-------- SUPPLIED RECORDS --------

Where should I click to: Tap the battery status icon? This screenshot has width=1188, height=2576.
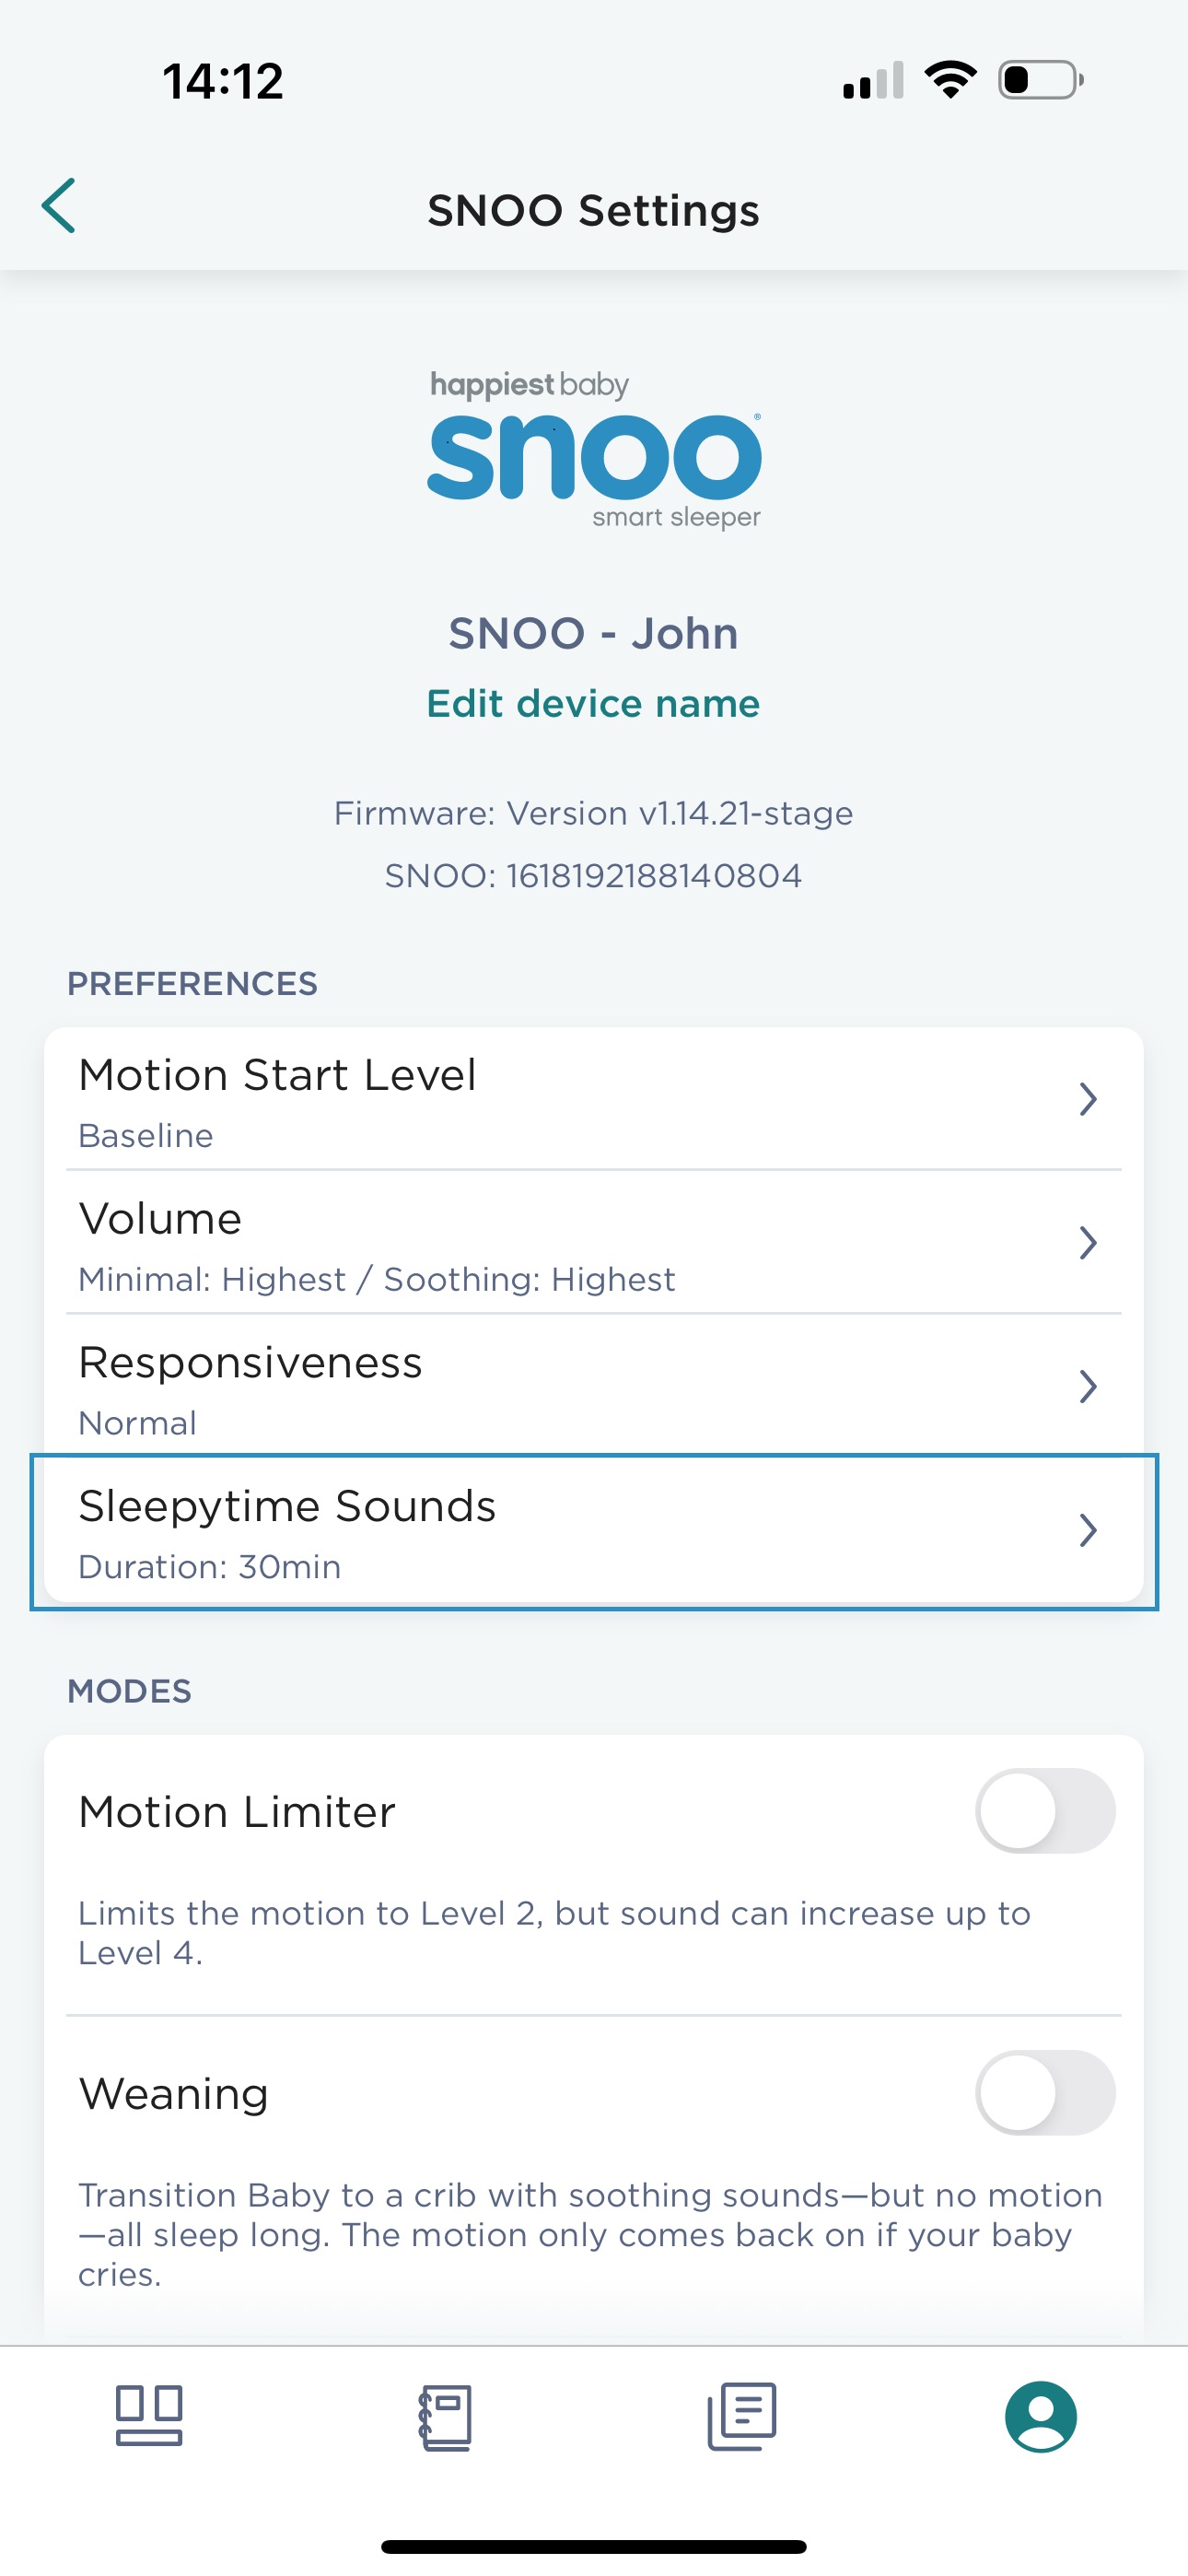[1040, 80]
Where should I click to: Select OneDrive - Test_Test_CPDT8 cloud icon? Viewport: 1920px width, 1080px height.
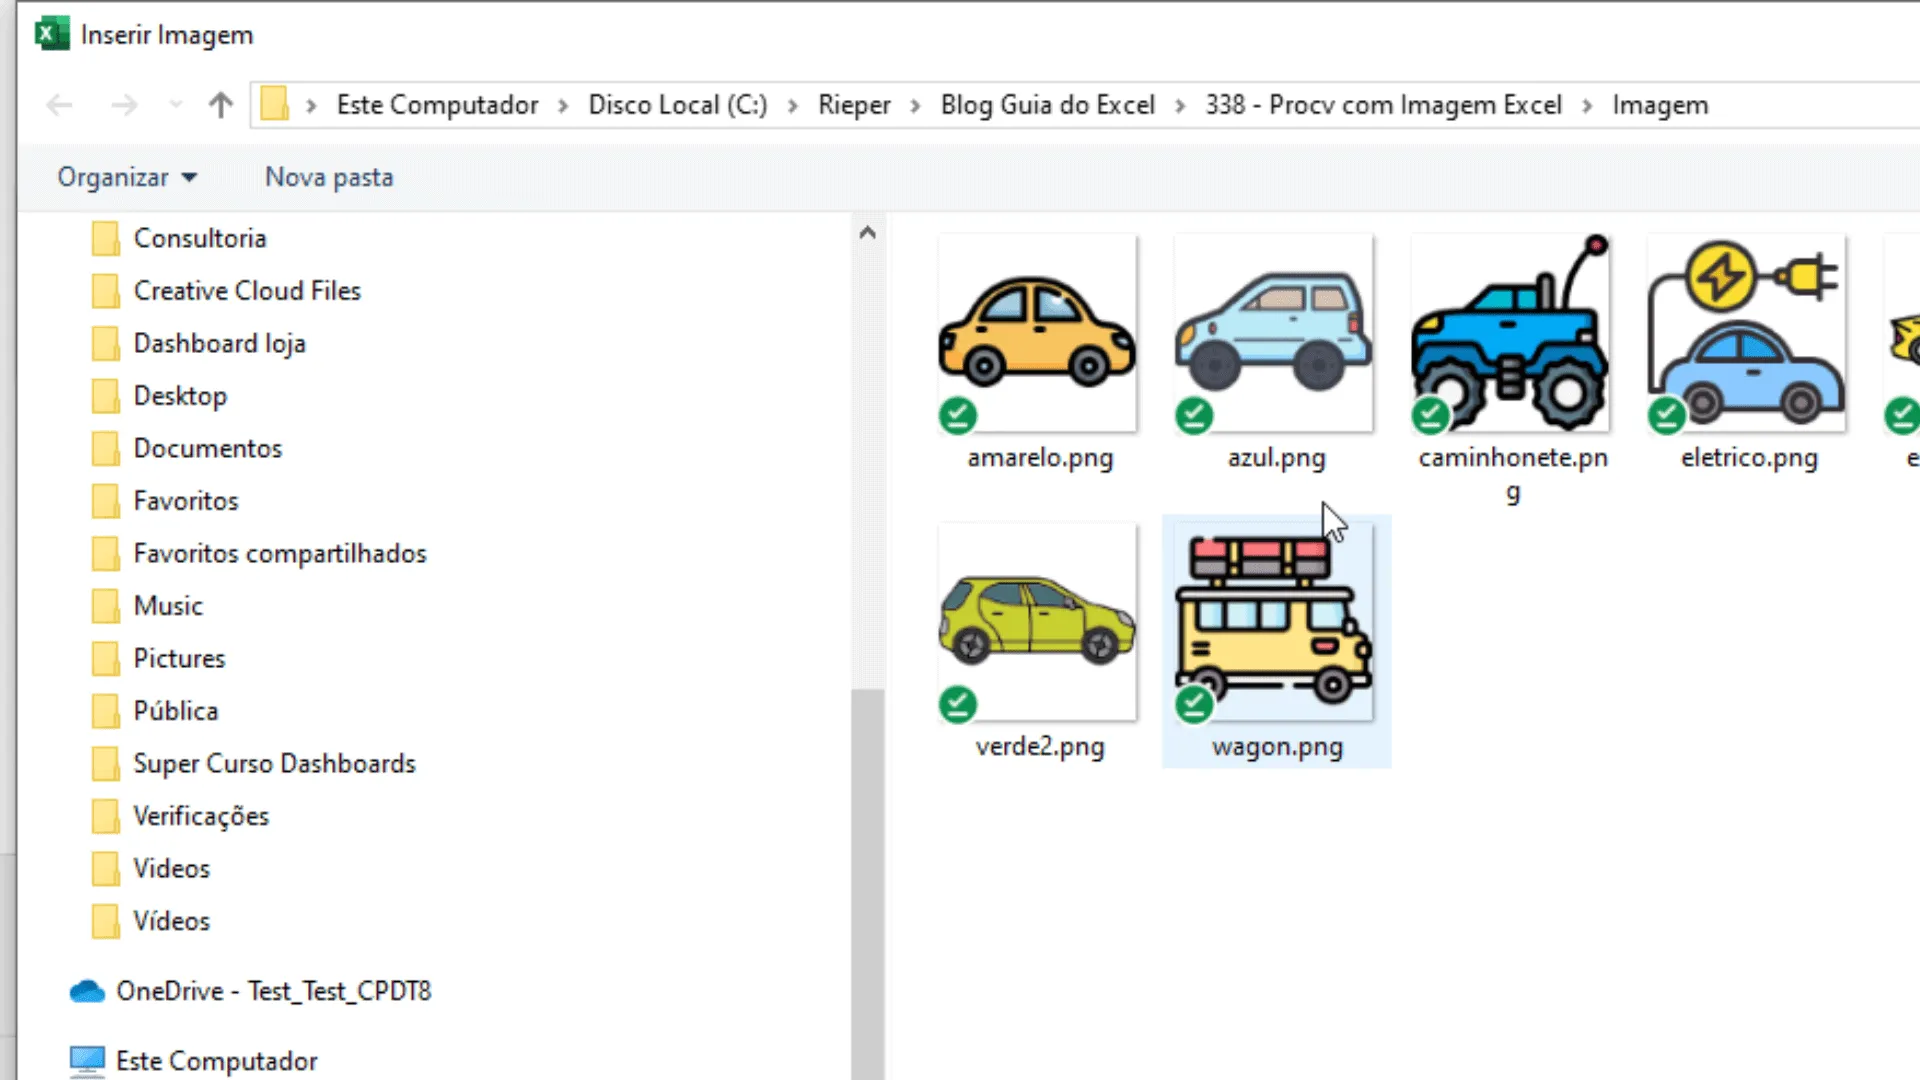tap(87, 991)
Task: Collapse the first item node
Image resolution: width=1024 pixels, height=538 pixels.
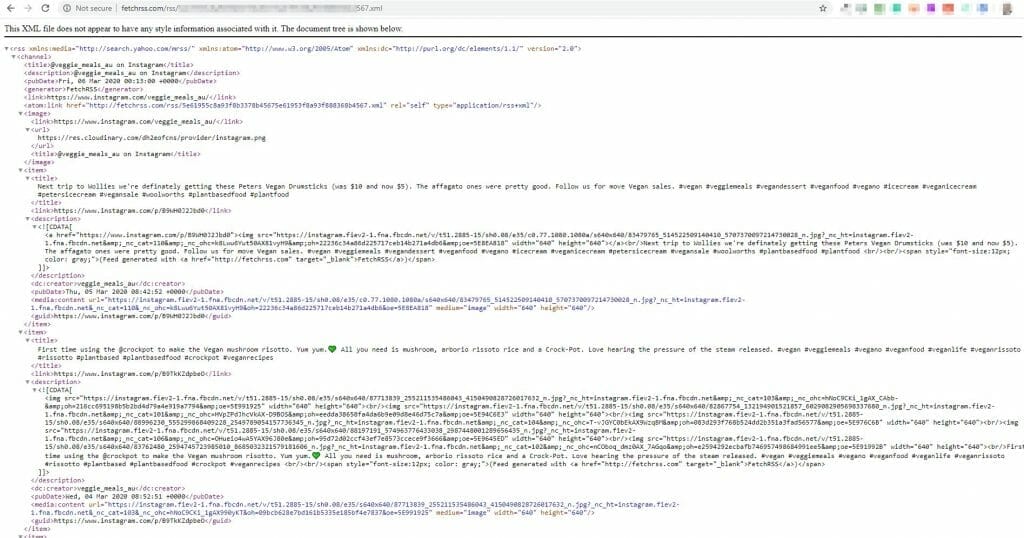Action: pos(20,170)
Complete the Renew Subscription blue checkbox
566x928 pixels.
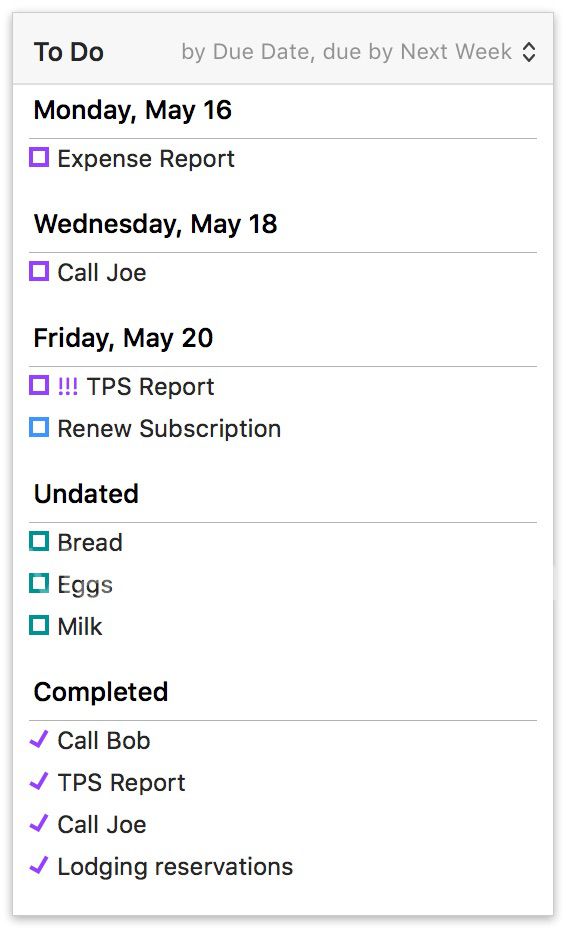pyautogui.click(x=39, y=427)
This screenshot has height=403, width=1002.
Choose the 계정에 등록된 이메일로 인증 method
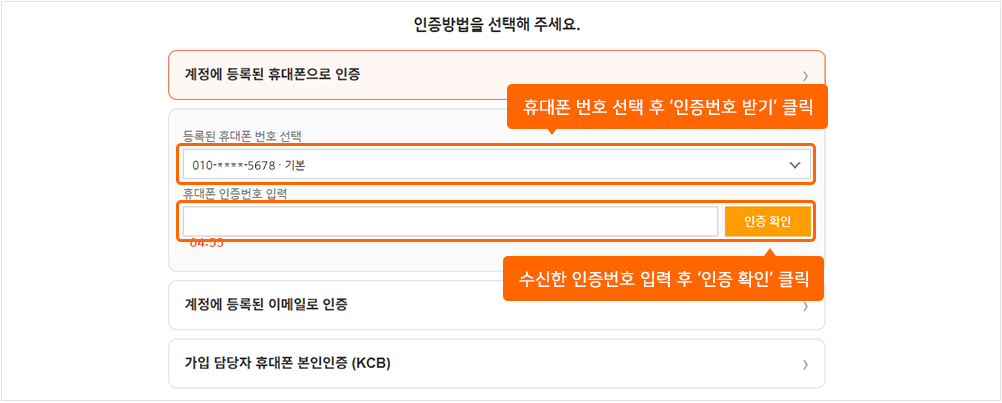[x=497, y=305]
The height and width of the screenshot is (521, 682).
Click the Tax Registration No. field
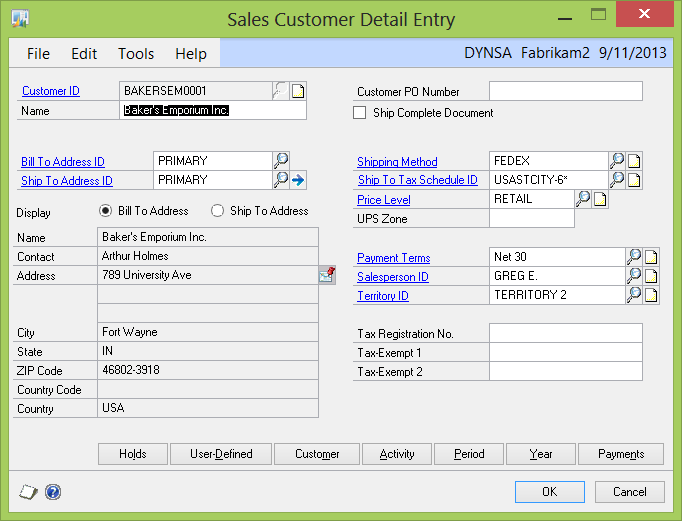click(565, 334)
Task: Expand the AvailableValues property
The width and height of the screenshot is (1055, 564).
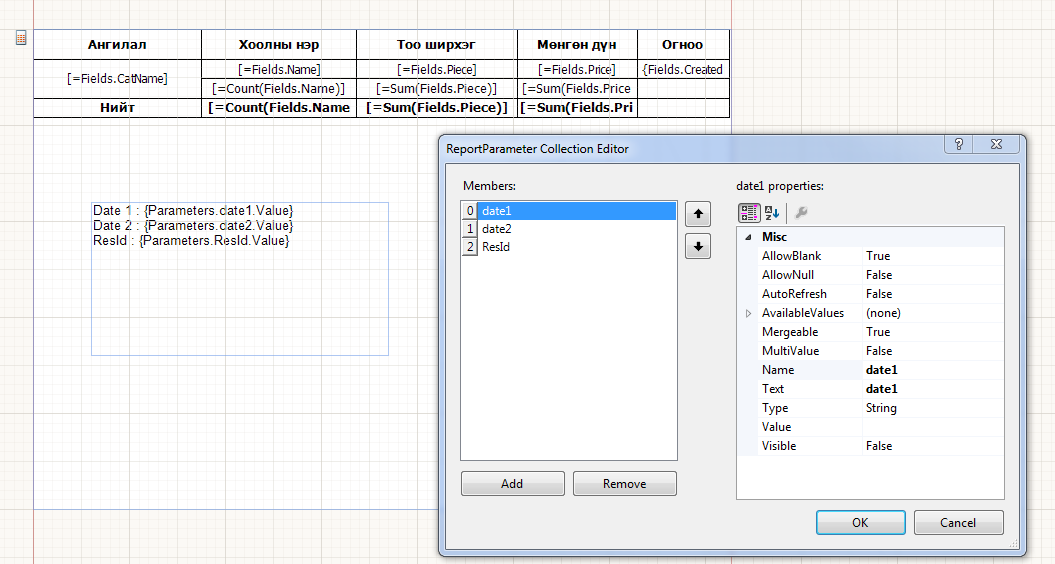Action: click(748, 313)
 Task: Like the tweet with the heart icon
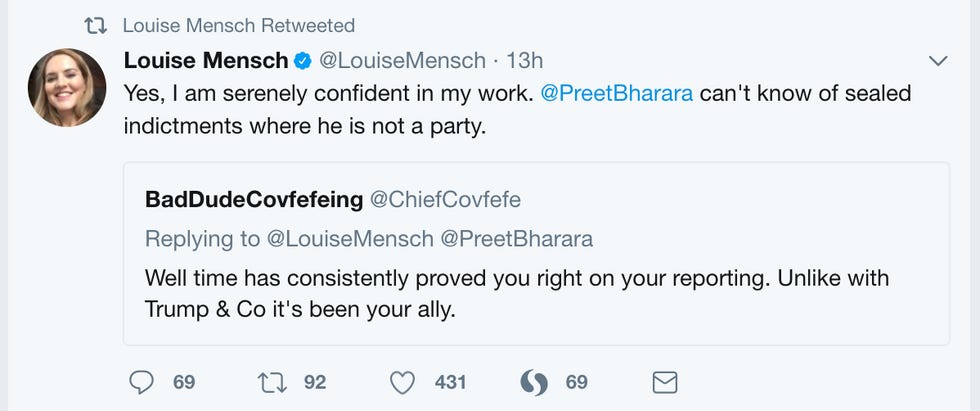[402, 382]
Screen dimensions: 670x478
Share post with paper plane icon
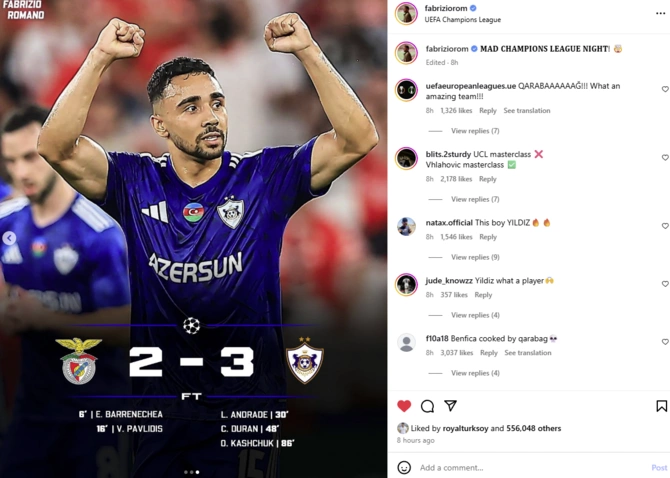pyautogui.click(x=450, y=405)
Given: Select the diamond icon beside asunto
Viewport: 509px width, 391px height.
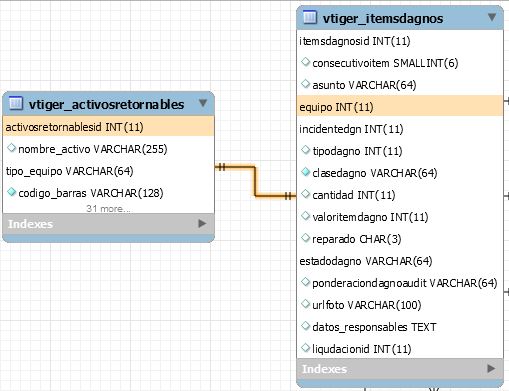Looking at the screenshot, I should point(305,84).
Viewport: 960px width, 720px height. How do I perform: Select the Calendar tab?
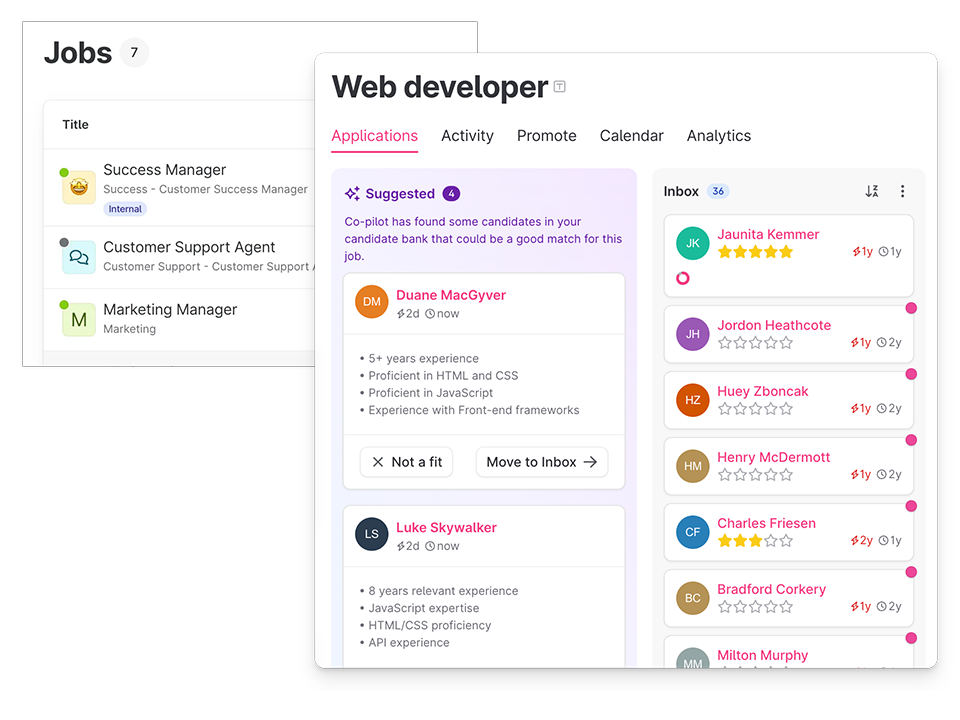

--------

Where an entry includes a picture, drop it, and print the rest of the material word for word.

### [EXERCISE SOLUTION]
Where should I click to: Tap the battery status icon? This screenshot has width=1188, height=2576.
[1040, 80]
Where should I click to: Select OneDrive - Test_Test_CPDT8 cloud icon? Viewport: 1920px width, 1080px height.
tap(87, 991)
Task: Collapse the first item node
Image resolution: width=1024 pixels, height=538 pixels.
Action: pos(20,170)
Complete the Renew Subscription blue checkbox
566x928 pixels.
pyautogui.click(x=39, y=427)
This screenshot has height=403, width=1002.
Choose the 계정에 등록된 이메일로 인증 method
[x=497, y=305]
The height and width of the screenshot is (521, 682).
Click the Tax Registration No. field
click(565, 334)
Task: Expand the AvailableValues property
The width and height of the screenshot is (1055, 564).
Action: click(748, 313)
 Task: Like the tweet with the heart icon
[402, 382]
Screen dimensions: 670x478
Share post with paper plane icon
pyautogui.click(x=450, y=405)
Given: Select the diamond icon beside asunto
Viewport: 509px width, 391px height.
Looking at the screenshot, I should point(305,84).
Viewport: 960px width, 720px height. How do I perform: Select the Calendar tab?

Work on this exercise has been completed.